So far, I have been making trades based off of momentum, with a couple of exceptions. However, since the momentum indicator that I am using is still a work in progress, I am going to use something a little more concrete in the next week or so: seasonal trends.
The focus of these trades will be commodities, currencies, market indices (ETFs), and stocks. For the stocks, the date ranges will vary, as in they will not necessarily be for a whole month (March 1 – April 1). For the rest, the trades will usually be a 1 month investment horizon, although of course I will take gains sooner than that if there is a large spike/drop in price.
As usual, each one of the trades will be hedged. For individual stocks, this will be done by using a stop loss (usually 10%, depending on the volatility of the stock). For the rest of the trades, I will take an equal position in something that is negatively correlated. This will balance it out and reduce pretty much any possibility of having a major loss.
The seasonal commodities that I will be trading in March are all going to be short positions, since the general trend in recent history for the month is down.
A couple commodities that have seen large downward price swings in the month of March are Natural Gas and Sugar.
Commodity Trade #1: Short Natural Gas
Natural gas has been falling quite a bit with oil recently, which doesn’t help that fact that it already usually drops significantly in price during the winter months. And even if there is a rally in oil (which I think will be short lived, anyway), it does not necessarily mean that natural gas will follow. In fact, the price of natural gas does not have a significant correlation with crude oil at all, especially in March. Over the past 6 years, natural gas has yielded an average return in March of -11.28%, and 4 out of the 6 years were negative.
There is a large discrepancy in returns; the largest gain was 14.99% in 2011, and the largest drop was -43.78% in 2014. But, that’s why I will have an offsetting hedge position: so even if the price goes up 15% again this month (highly unlikely), the losses will be minimized, and I may wind up with a gain anyway.
Natural gas does not have too many assets that correlate strongly with it, so there are not many to choose from when deciding on a hedge for the trade. Over the time span that I’ve gathered data for, platinum has the highest correlation with natural gas prices (+0.62) , and the Euro has the highest divergence (-0.55).
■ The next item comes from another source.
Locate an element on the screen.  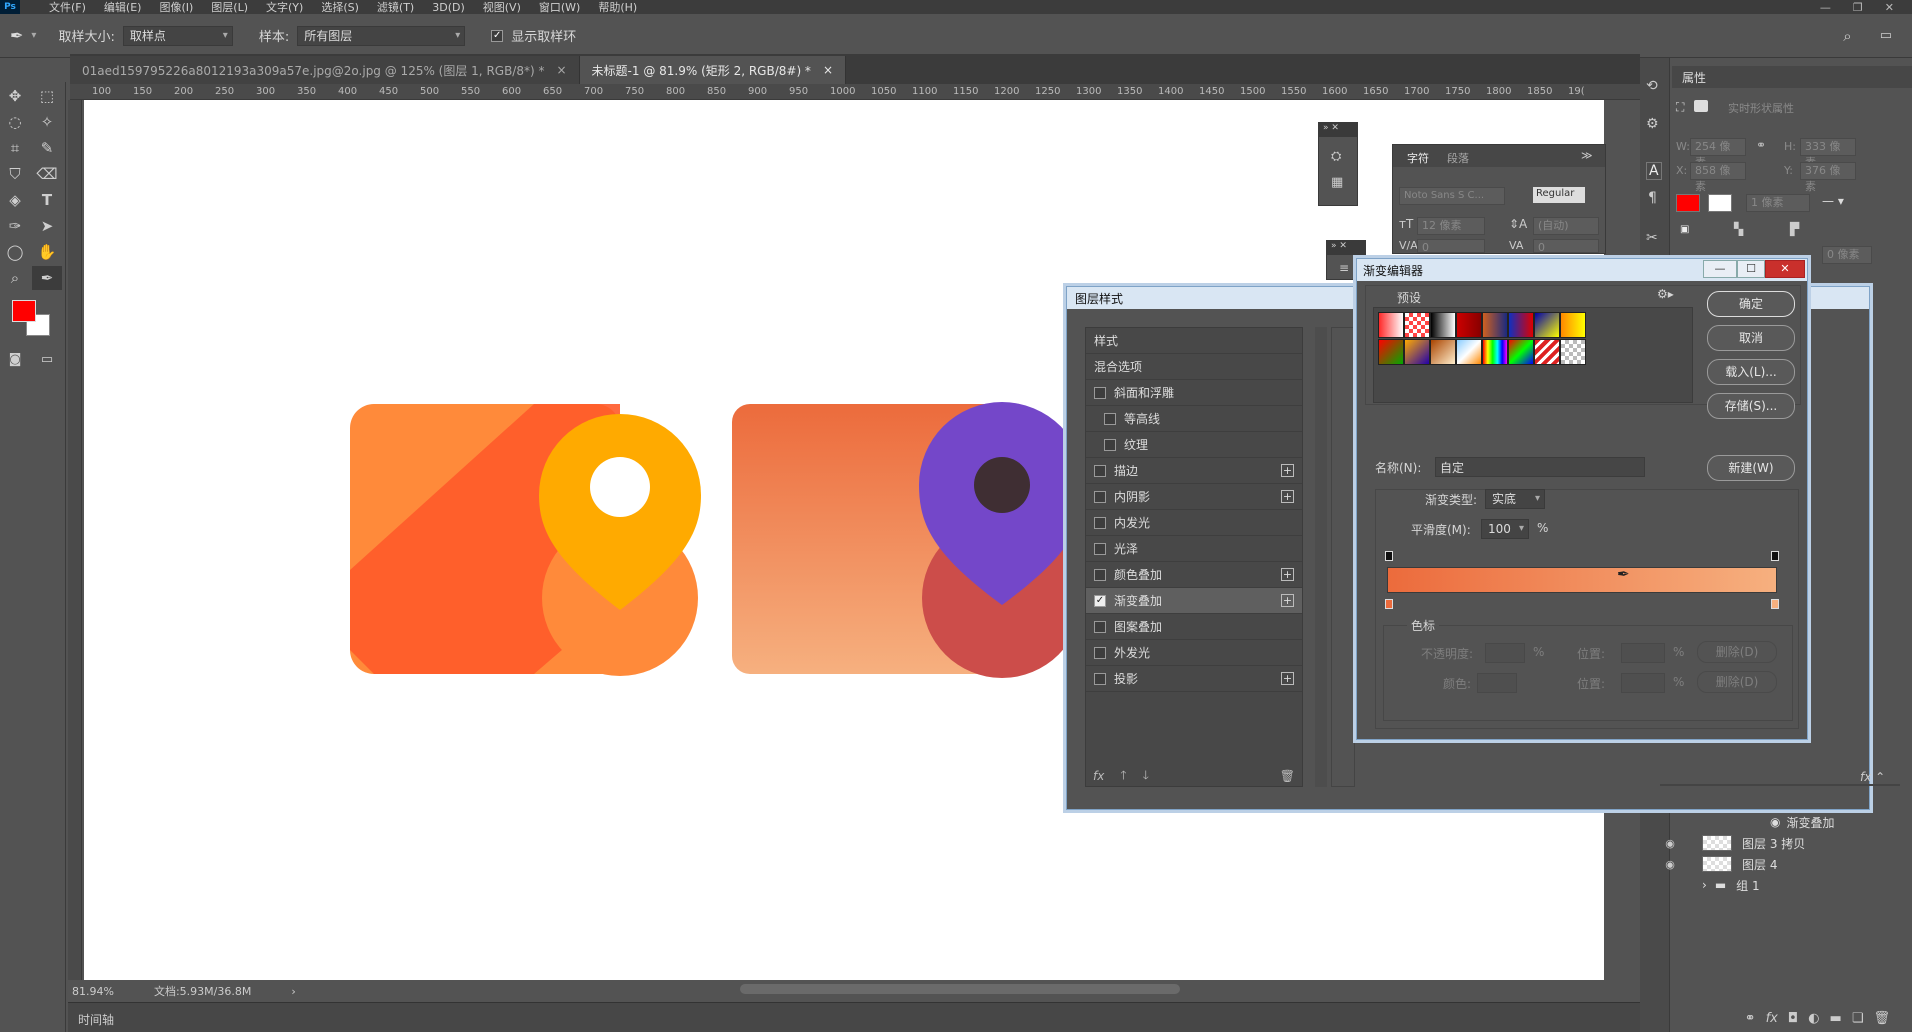
style-item: 外发光 is located at coordinates (1194, 653).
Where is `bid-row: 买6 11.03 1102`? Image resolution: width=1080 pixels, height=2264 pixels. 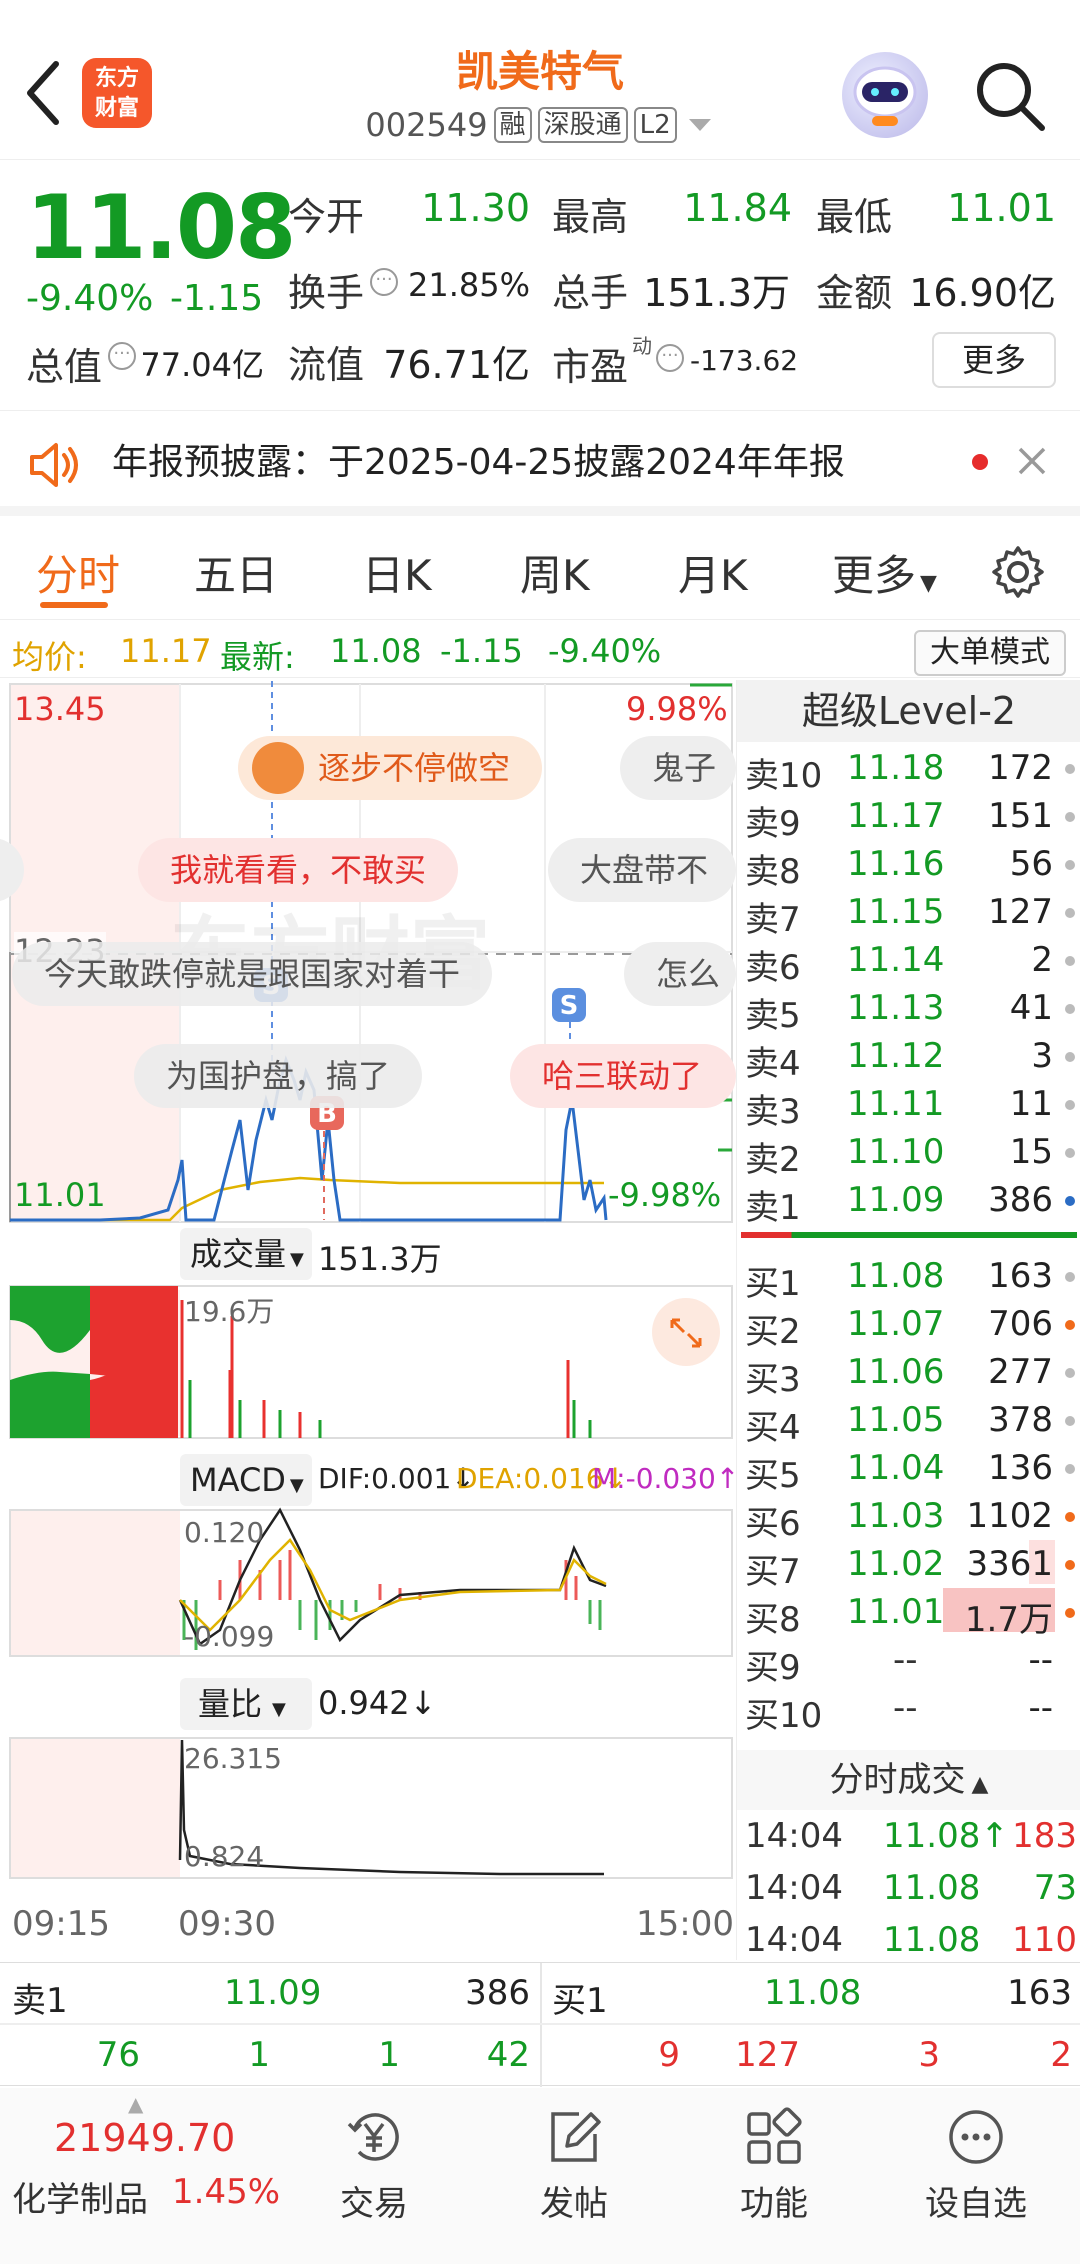
bid-row: 买6 11.03 1102 is located at coordinates (911, 1518).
For this trade, I am going to use platinum as the hedge. So, I am shorting natural gas (^NG) and buying platinum (^PL). That way, if natural gas prices go up, so will platinum (based on correlation), and it will offset the natural gas loss.
Commodity Trade #2: Short Sugar
Sugar, over the past few years, has seen an enormous drop in price. The bulk of this drop comes between the months of November and April, during which it averages about a 3% drop per month. The worst month out of the year for sugar, though, is March, when it has averaged an almost-6% drop since 2010.
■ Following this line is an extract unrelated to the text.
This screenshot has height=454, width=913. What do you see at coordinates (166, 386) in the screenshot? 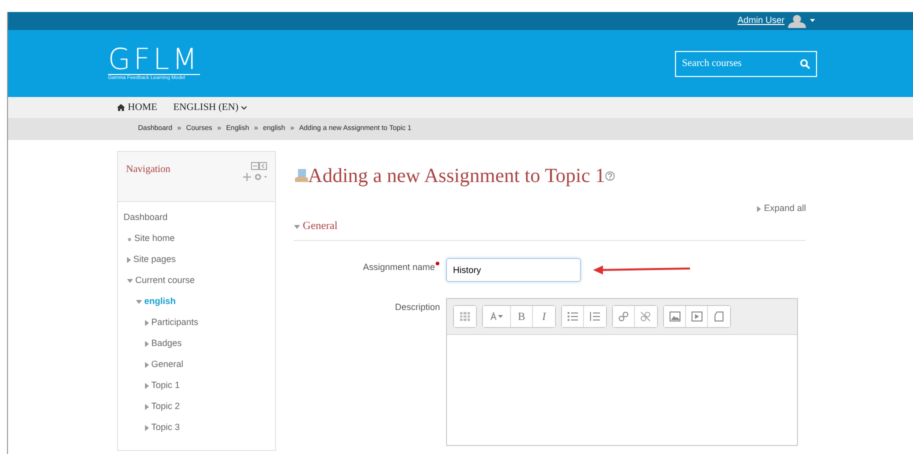
I see `nav-item-link: Topic 1` at bounding box center [166, 386].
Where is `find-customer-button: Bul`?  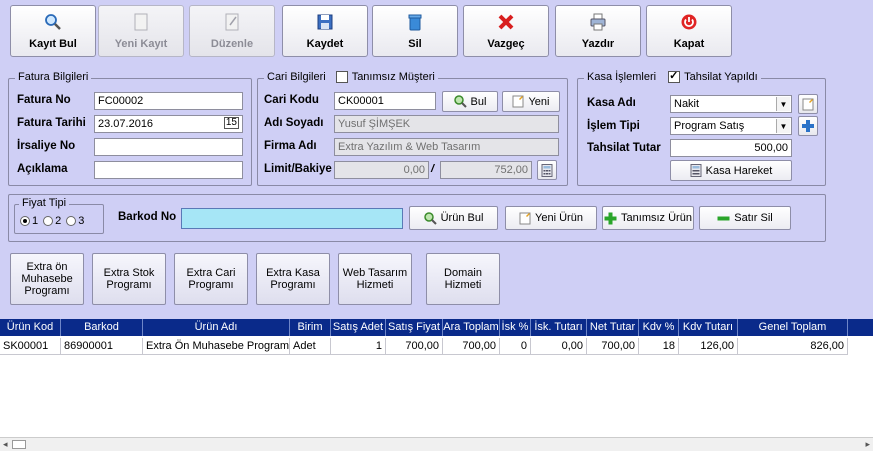
find-customer-button: Bul is located at coordinates (470, 102).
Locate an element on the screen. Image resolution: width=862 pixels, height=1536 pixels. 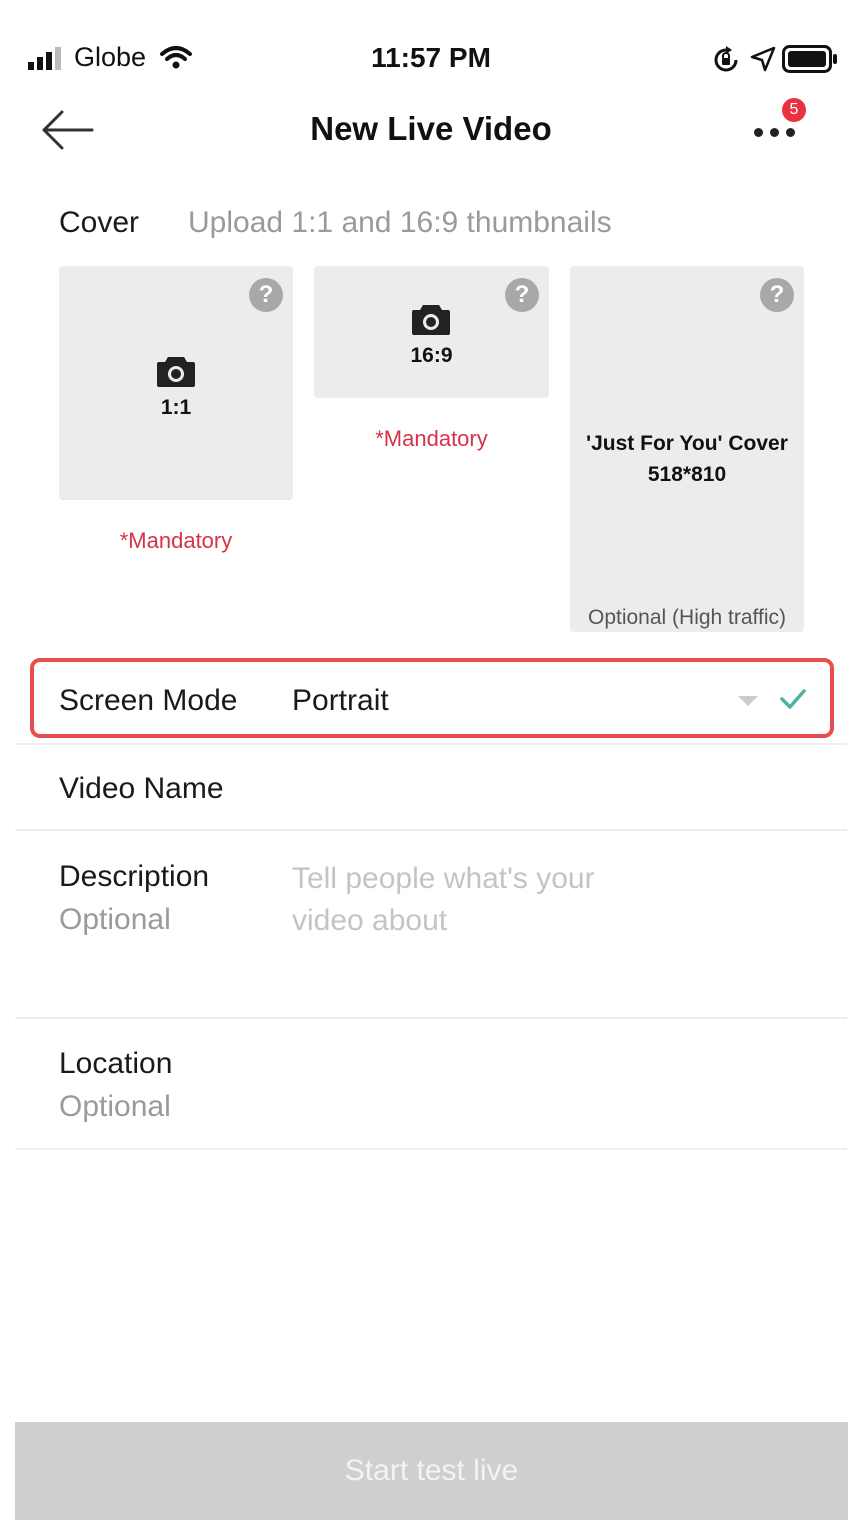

Like natural gas, sugar has seen a negative return in 4 of the past 6 years. However, the returns are not nearly as inconsistent. The upside has been minimal; the only positive returns in March during the specified time period are 1.16% and 1.18%, in 2013 and 2014, respectively. Last year, the price fell 8.44%, and in 2011, it fell almost 10%.
Choosing a hedge position on sugar is a lot easier than choosing one for natural gas. Platinum, copper, coffee, and cotton all have correlations of +0.75. Since coffee is the highest at +0.84, that is the one that I will be using, so I will be going long coffee to hedge. Both of these crops are grown in a lot of the same places, Brazil being by far the top producer for both. So, I am going to go short sugar and long coffee.
Seasonal Stock Trade: Buy Bed, Bath, and Beyond
Between the dates of March 2 and April 20 over the past 10 years, Bed, Bath, and Beyond stock has yielded an average return of 12.7%. This is more than likely due to good Q1 earnings reports in recent years, as the report usually falls at the beginning of April. This year, it is projected to be sometime between April 6 and 11. If the stock has already produced good gains by then, I will sell it in case the report does not meet expectations.
The most that the stock has fallen within the date range is 7.41%, and the most that it has gained is 54.07%. So, based on history, this is not too risky of a trade. However, I am still going to place a 10% stop loss in case the market falls or there is a sell-off before the earnings report.